Avec une inflation sous-jacente en baisse à 3,2 %, légèrement inférieure aux attentes, les marchés retrouvent un certain optimisme. Cette surprise économique, couplée à la nomination stratégique de Scott Bessent au Trésor, marque un tournant décisif à l’aube de l’ère Trump.
L’économie américaine envoie des signaux encourageants alors que l’inflation sous-jacente, hors alimentation et énergie, a reculé à 3,2 % le mois dernier, contre 3,3 % anticipés. Cette première baisse depuis juillet, combinée à une croissance mensuelle modérée de seulement +0,2 % (en deçà des prévisions de +0,3 %), suscite des espoirs de stabilisation économique.
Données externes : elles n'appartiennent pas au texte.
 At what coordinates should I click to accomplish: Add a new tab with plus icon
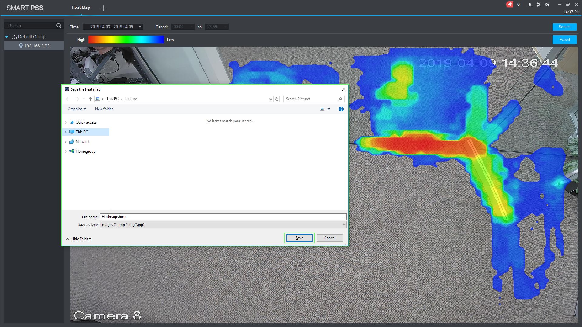click(104, 8)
Pour les investisseurs, cette évolution inattendue est une bénédiction. Les marchés, soulagés, anticipent déjà une Réserve fédérale (Fed) plus conciliante. Si cette tendance se confirme, la Fed pourrait envisager une réduction des taux d’intérêt plus tôt que prévu, un geste bienvenu pour dynamiser les investissements et stimuler l’activité économique.
L'annonce de cette baisse d'inflation intervient à un moment politique clé : dans moins d’une semaine, Donald Trump entamera son nouveau mandat, accompagné d’une équipe économique renouvelée. La nomination de Scott Bessent, un vétéran de Wall Street âgé de 62 ans, au poste de secrétaire au Trésor est perçue comme un choix stratégique. Fort de son expérience à la tête de fonds d’investissement majeurs, Bessent est reconnu pour son expertise en matière d’analyse des marchés financiers et de gestion des risques économiques.
La nomination de Scott Bessent rassure les investisseurs. Sa capacité à interpréter les dynamiques complexes des marchés financiers et à formuler des politiques adaptées pourrait jouer un rôle crucial dans l’accélération de la baisse de l’inflation. Ce choix s’aligne également avec les ambitions de l’administration Trump, qui vise à relancer l’économie américaine par des réformes structurelles et un soutien accru aux entreprises.
Cependant, des défis de taille attendent Bessent. Sa proximité avec Wall Street soulève des questions quant à sa capacité à équilibrer les intérêts des investisseurs institutionnels avec ceux des ménages et des petites entreprises. De plus, il devra composer avec une dette publique élevée et un contexte géopolitique incertain, deux enjeux majeurs qui pourraient freiner l’élan économique actuel.
Malgré ces défis, la trajectoire actuelle semble prometteuse. Une inflation maîtrisée, une Fed potentiellement plus accommodante et une équipe économique experte pourraient créer un environnement propice à la croissance. Toutefois, la capacité de l’administration Trump à maintenir cet élan dépendra de son aptitude à conjuguer pragmatisme économique et gestion inclusive des intérêts nationaux.
Les prochains mois seront déterminants pour consolider cette reprise et inscrire durablement l’économie américaine sur la voie de la stabilité et de la prospérité.